Source extract:
Skip to main content

Sort lists naturally

Project description

natsort
=======

Natural sorting for python. ``natsort`` requires python version 2.6 or greater
(this includes python 3.x). To run version 2.6, the argparse module is required.

Synopsis
--------

The ``natsort`` package provides a key helps sorts lists "naturally"; that is
it sorts alphabetically and numerically, and not by ASCII. It provides support
for ints and floats (including negatives and exponental notation) and basic
support for sorting version numbers (1.2.3, no letters).

When you try to sort a list of strings that contain numbers, the normal python
sort algorithm sorts by ASCII, so you might not get the results that you
expect::

>>> a = ['a2', 'a8', 'a7', 'a5', 'a9', 'a1', 'a4', 'a10', 'a3', 'a6']
>>> sorted(a)
['a1', 'a10', 'a2', 'a3', 'a4', 'a5', 'a6', 'a7', 'a8', 'a9']

Notice that it has the order ('1', '10', '2')? This is because the list is
being sorted in ASCII order, which sorts numbers like you would letters (i.e.
'a', 'at', 'b'). It would be better if you had a sorting algorithm that
recognized numbers as numbers and treated them like numbers, not letters. This
is where ``natsort`` comes in::

>>> from natsort import natsorted
>>> a = ['a2', 'a8', 'a7', 'a5', 'a9', 'a1', 'a4', 'a10', 'a3', 'a6']
>>> natsorted(a)
['a1', 'a2', 'a3', 'a4', 'a5', 'a6', 'a7', 'a8', 'a9', 'a10']

``natsort`` identifies the numbers and sorts them separately from the letters.
It not only works on integers, but on floats as well (even in exponential
notation!)::

>>> a = ['a50', 'a51.', 'a50.4', 'a5.034e1', 'a50.300']
>>> sorted(a)
['a5.034e1', 'a50', 'a50.300', 'a50.4', 'a51.']
>>> natsorted(a)
['a50', 'a50.300', 'a5.034e1', 'a50.4', 'a51.']

Last, ``natsort`` can also handle version numbers appropriately, provided they
are in the format "M.m.p" where M=major version number, m=minor version number,
and p=patch. The patch can be just a number, or can also be a number followed
by a letter. You must include the patch, otherwise ``natsort`` will think it
is a float::

>>> a = ['1.9.9a', '1.11', '1.9.9b', '1.11.4', '1.10.1']
>>> sorted(a)
['1.10.1', '1.11', '1.11.4', '1.9.9a', '1.9.9b']
>>> natsorted(a)
['1.9.9a', '1.9.9b', '1.10.1', '1.11.4', '1.11']
>>> # If you had used 1.11.0 instead of 1.11 this would work properly
>>> a = ['1.9.9a', '1.11.0', '1.9.9b', '1.11.4', '1.10.1']
>>> natsorted(a)
['1.9.9a', '1.9.9b', '1.10.1', '1.11.0', '1.11.4']

``natsort`` is not necessarily optimized for speed, but it is designed to be as
flexible as possible.

API
---

The ``natsort`` package provides three functions: ``natsort_key``,
``natsorted``, and ``index_natsorted``.

Provided material:
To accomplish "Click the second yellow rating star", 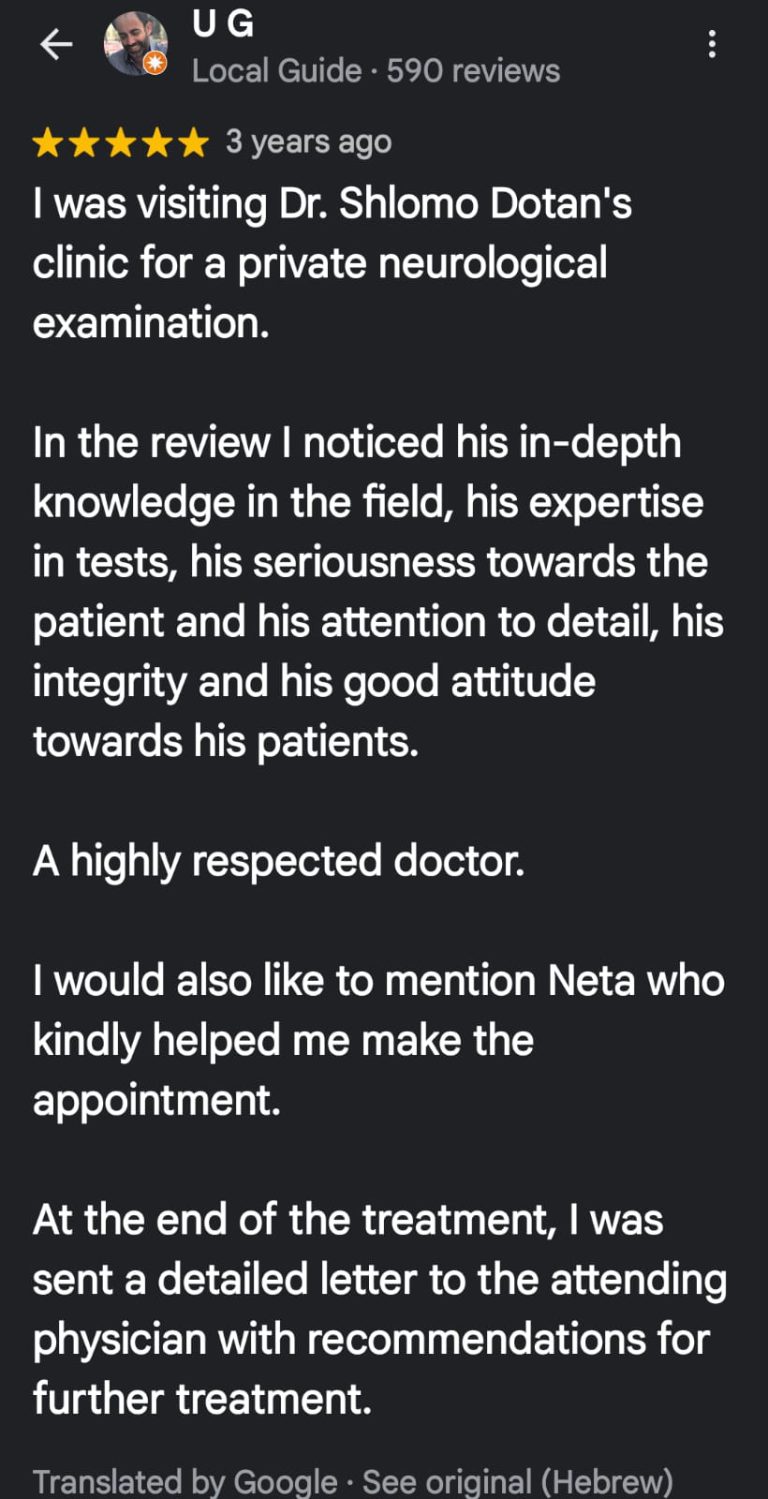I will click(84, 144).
* * *
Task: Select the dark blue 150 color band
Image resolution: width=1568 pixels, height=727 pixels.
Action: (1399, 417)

Directives:
1: Answer these from the natsort description:
(a) What minimum Python version does natsort require?
(b) Which module is needed to run it on that minimum version?
(c) What three functions does the package provide?
2: Retype the part of the natsort description starting at "['1.10.1', '1.11', '1.11.4', '1.9.9a', '1.9.9b']" and ending at "flexible as possible.".

Solutions:
1:
(a) Python 2.6
(b) The argparse module
(c) natsort_key, natsorted, and index_natsorted

2:
['1.10.1', '1.11', '1.11.4', '1.9.9a', '1.9.9b']
>>> natsorted(a)
['1.9.9a', '1.9.9b', '1.10.1', '1.11.4', '1.11']
>>> # If you had used 1.11.0 instead of 1.11 this would work properly
>>> a = ['1.9.9a', '1.11.0', '1.9.9b', '1.11.4', '1.10.1']
>>> natsorted(a)
['1.9.9a', '1.9.9b', '1.10.1', '1.11.0', '1.11.4']

``natsort`` is not necessarily optimized for speed, but it is designed to be as
flexible as possible.